К сожалению, ни в источниках, ни в легендах ни слова не говорится о том, каким ветром занесло Абрашечку на противуположный край Евразии. Но разве это важно? Важно, что есть сад…
А над самым морем прилепился небольшой уютный ресторанчик «Аладдин». С его нависшей над водной ширью открытой площадки — всего-то в пять столиков — весь новый Яффо как на ладони. Вечерами здесь особенно красиво — благоуханный воздух, голубая бездна небес, ошеломляющий разлет моря, небрежно расчерченного текучими линиями волн, влет озаренные закатным солнцем корпуса здравниц и домов отдыха, привольно раскинувшихся вдоль всего яффского лукоморья… А если взять еще толику сладкого вина!
Здесь они впервые поужинали вместе.
Впоследствии Мордехай никогда не мог вспомнить, о чем они тогда, в «Аладдине», говорили. Это было поразительно: день он помнил, помнил час, помнил едва ли не по минутам, как Магда впервые обратилась к нему, как они вышли из дома культуры, как набрели, беседуя, на прикрытый цветами, словно бы потайной, только для избранных, вход в «Аладдин» — три ступеньки вниз, в прохладный полумрак, потом направо… А вот о чем они проговорили весь вечер — память не сохранила. Наверное, потому, что говорили обо всем сразу — и даже не в темах было дело, и даже не в словах… Просто у Мордехая не было чувства, что он говорит с другим человеком.

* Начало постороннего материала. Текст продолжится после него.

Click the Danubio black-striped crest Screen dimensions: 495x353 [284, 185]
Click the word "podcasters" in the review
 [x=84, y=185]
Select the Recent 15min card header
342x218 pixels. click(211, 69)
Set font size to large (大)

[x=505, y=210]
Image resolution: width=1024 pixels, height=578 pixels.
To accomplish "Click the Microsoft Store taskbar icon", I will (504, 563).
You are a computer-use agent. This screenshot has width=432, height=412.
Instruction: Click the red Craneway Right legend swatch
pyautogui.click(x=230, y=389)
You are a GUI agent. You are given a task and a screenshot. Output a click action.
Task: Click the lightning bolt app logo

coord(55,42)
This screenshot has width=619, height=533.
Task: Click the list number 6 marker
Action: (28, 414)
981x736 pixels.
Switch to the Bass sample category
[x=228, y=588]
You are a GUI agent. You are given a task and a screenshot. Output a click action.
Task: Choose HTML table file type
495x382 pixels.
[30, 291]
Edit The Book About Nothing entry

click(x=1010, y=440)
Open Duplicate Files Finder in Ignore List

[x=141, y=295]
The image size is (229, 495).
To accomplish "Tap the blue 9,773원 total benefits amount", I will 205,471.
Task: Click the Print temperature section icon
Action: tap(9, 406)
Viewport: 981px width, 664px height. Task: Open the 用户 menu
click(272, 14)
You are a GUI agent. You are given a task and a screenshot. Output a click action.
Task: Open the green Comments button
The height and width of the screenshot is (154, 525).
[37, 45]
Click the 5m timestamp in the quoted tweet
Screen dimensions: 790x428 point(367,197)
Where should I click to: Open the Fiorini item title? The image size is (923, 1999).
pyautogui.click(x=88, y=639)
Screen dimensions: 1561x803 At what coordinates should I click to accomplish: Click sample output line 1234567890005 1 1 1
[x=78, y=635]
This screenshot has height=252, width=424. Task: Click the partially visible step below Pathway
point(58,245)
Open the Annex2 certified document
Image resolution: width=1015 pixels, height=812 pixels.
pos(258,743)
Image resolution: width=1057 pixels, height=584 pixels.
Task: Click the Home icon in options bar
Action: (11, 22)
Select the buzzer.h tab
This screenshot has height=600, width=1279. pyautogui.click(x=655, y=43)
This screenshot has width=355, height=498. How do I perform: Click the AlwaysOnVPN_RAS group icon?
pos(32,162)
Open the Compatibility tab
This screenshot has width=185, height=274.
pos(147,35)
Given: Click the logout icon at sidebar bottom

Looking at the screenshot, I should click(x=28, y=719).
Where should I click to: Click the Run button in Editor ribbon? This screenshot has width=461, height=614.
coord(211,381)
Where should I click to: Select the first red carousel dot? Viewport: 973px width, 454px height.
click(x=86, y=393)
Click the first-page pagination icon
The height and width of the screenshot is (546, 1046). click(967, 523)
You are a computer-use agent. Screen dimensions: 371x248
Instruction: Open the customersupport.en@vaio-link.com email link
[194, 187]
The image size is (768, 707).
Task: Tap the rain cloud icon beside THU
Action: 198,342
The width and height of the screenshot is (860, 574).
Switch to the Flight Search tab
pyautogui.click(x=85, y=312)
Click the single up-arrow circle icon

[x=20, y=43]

Он будто говорил с самим собой.
Только с более умным… нет, не так. Не выше или ниже, не более или менее… Просто словно бы в его собственном мозгу — или душе — открылся некий совершенно иной, новый регистр, открылась огромная неизведанная область, полная света, и отчетливо стали видны таившиеся в ней до поры до времени миры. Это был он сам, именно он… Это была часть его самого, которой ему недоставало всю жизнь и которую он наконец случайно нашел. У него открылись глаза. Это были его собственные глаза — но еще утром они были закрыты, а теперь открылись. С ним уже случилось такое однажды, когда он увидел обожженного ястреба в степи.
Магда говорила ему то, что он преступно не сумел и не успел сказать сам.
Он, пожилой кабинетный тяжелодум, еще только рот открывал, пытаясь найти точные и понятные слова, — а она уже говорила их. Точнее, понятней, резче…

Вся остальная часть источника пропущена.